If the car is behind Door #2, then after you pick Door #1, the host will be forced to open Door #3, and you will then switch to Door #2, thus WINNING.

If the car is behind Door #3, then after you pick Door #1, the host will be forced to open Door #2, and you will then switch to Door #3, thus WINNING.

Hence, in 2 of the 3 (equally-likely) possibilities, you will win. Ergo, the probability of winning by switching is 2/3.

Gray Chang: ‘An important part of the Monty Hall problem is often omitted from the problem statement. Monty knows which door holds the prize and he always reveals a clunker door. Then you should indeed switch your choice, as you said. However, it’s a different situation if Monty doesn’t know which door holds the prize and he reveals one of the two remaining doors at random. In that case, one-third of the time he will reveal the prize door, and you lose the game. Two-thirds of the time he will reveal a clunker, in which case there is no advantage or disadvantage of changing your original choice; the odds are 50-50 at that point.

Michael Young: ‘One absolutely critical part of the problem, that nobody ever mentions, is whether Monty’s rules required him to show you one of the losing doors. If he has the option not to show you a door at all, then you simply cannot make any inferences, and your ‘intuition’ that switching should make no difference is entirely correct – you’re playing a mind game with Monty. (Consider that without this rule, he could choose to show you a door only when he knows you have chosen the winning door already. Or not, to fake you out.) I was too young when Monty was doing his thing to have paid attention to whether Monty ever refrained from offering another door.’

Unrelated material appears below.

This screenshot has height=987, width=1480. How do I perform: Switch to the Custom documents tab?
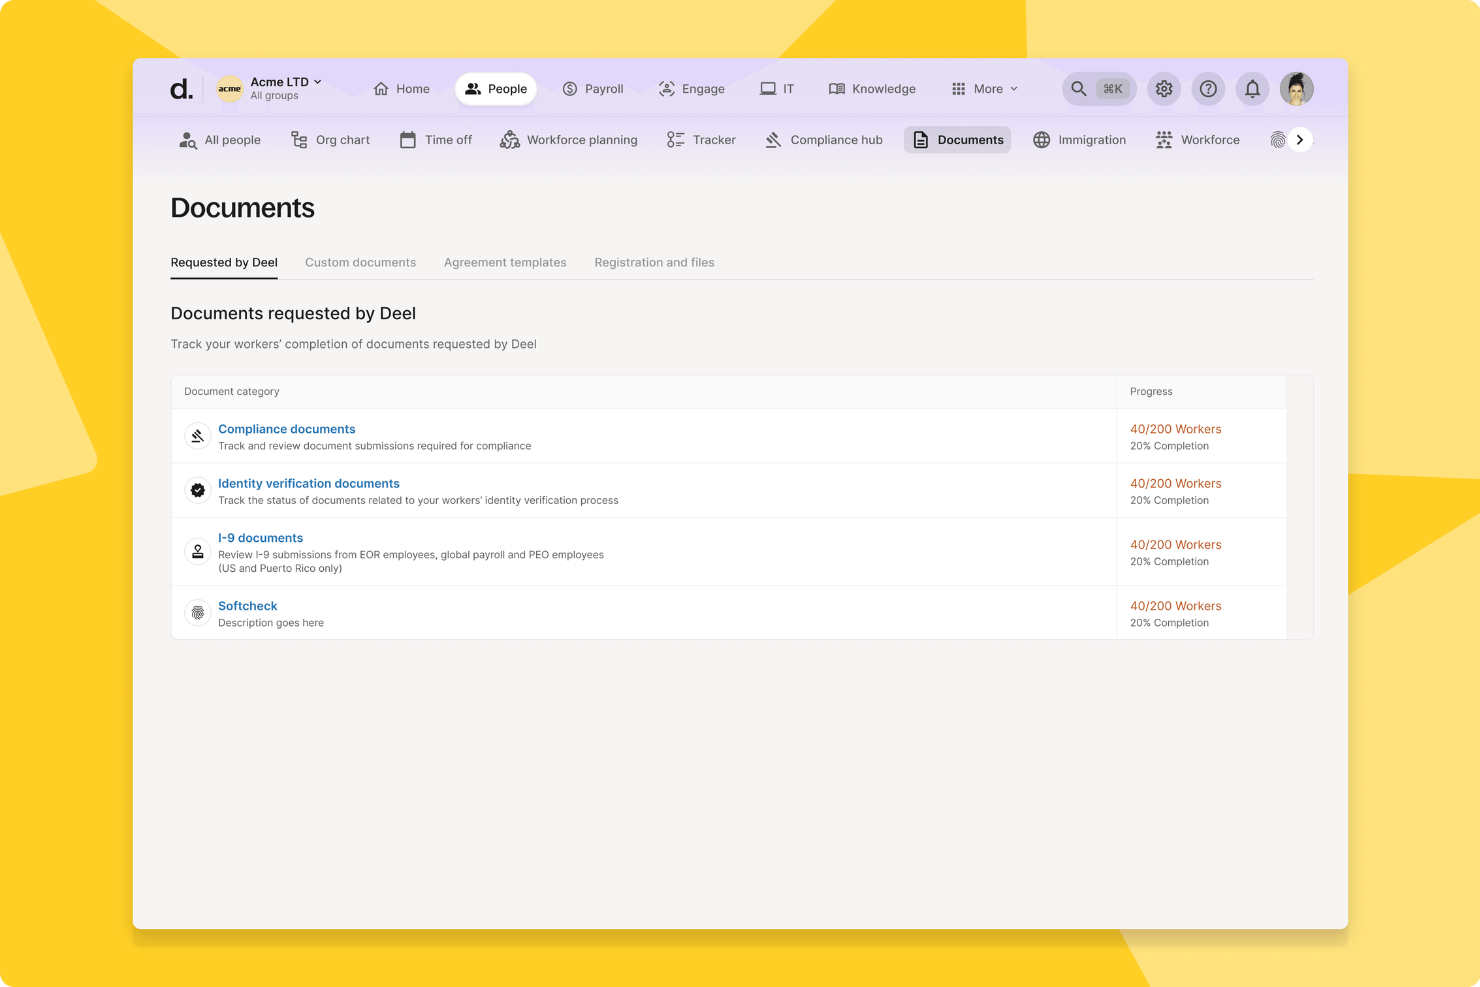coord(360,262)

Sergei Slobodov: ‘By forcing the host to choose the one yacht-free door of the two doors remaining, you are taking advantage of his knowing more than you do (after all, he will never open the door with the yacht behind it). In trading terms, he is an insider and you are taking advantage of his inside information!

George Hamlett: ‘You write: ‘One’s grasp for related knowledge immediately goes to the coin toss truism: that even if a coin has come up ‘tails’ ten times in a row, a cool-headed man or woman knows it is no more likely to come up ‘heads’ on the eleventh. The odds of an honest coin-toss are 50-50 every time.’ That’s true, of course, but the key word is honest. What are the odds that any coin that comes up the same ten times in a row is an honest coin? Not good. So in a real-life situation, the right bet is tails, because the odds are it’s not an honest coin. Mr. ‘Black Swan,’ Nassim Nicholas Taleb, writes about this very problem of not confusing academic situations with the real world.’

And now . . .


I said this Monty Hall thing had no value except perhaps in winning bar bets. (Better still, bar bets with cocksure math majors.) But that produced other money-making opportunities.

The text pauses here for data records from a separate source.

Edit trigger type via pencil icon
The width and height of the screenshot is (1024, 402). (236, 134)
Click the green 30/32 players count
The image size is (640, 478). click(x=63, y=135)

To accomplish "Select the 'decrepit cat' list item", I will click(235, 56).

Peter Baum: ‘Your mention of bar bets brings back some fond memories. Back in my youth I was an . . . ‘independent entrepreneur specializing in extremely short-time transactions based on psychological dislocation and information asymetry’ (hustler). Here‘s a youtube link to one of the classics, the Five Questions game. He’s using it to try to pick up a girl, but it can be used at least as effectively to win money. Enjoy.’

Dan Nachbar: ‘My favorite bar bet – Rome is further north than New York City. (It is.)’

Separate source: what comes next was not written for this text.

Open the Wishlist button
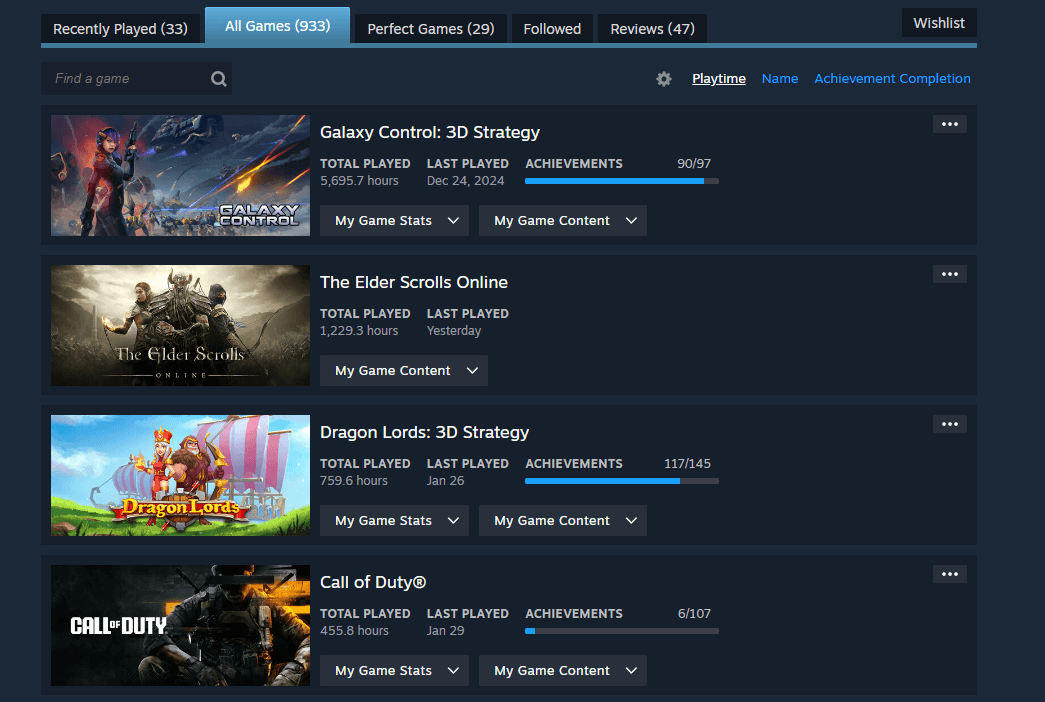This screenshot has height=702, width=1045. 939,23
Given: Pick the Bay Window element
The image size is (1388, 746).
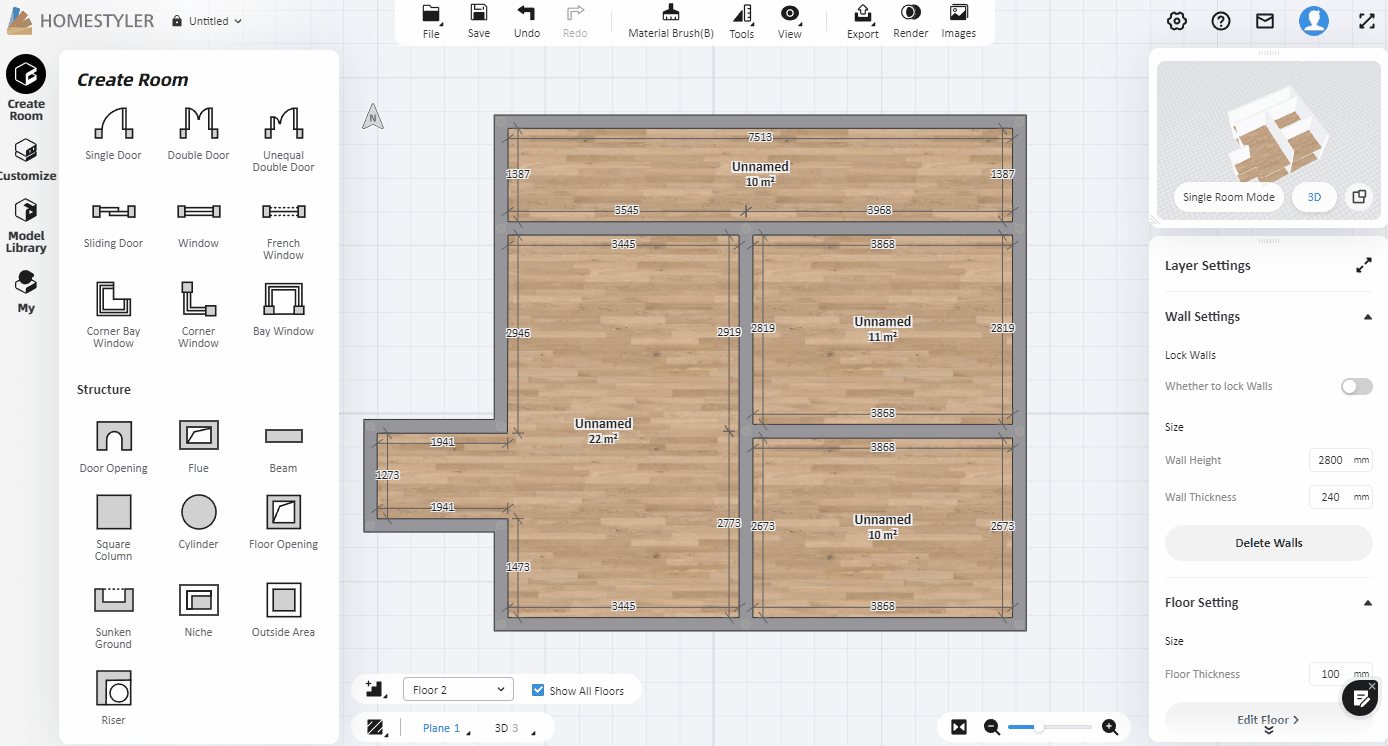Looking at the screenshot, I should click(283, 299).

☞ Double or nothing? Which is further north, Venice or Bangor, Maine?’ I win again! (Or use Fargo, North Dakota.)

What is the westernmost state in the Union? (Wrong!) The easternmost? (Wrong!) Oh, I like this.

(In both cases the answer is the same: Alaska. Which is also the northernmost. Hawaii is southernmost.)

What we clearly need to do to balance our trade deficit and strengthen the dollar is (a) attract more wealthy tourists; and (b) get them into the bars with us.*

*The only possible glitch: foreigners actually learn geography. Uh, oh.**
**Between yesterday and today, it seems to be footnote week.***
***Sorry! I am really only 12 years old – and it shows.****
****Nanotechnology! A whole computer could fit inside the period at the end of this sentence.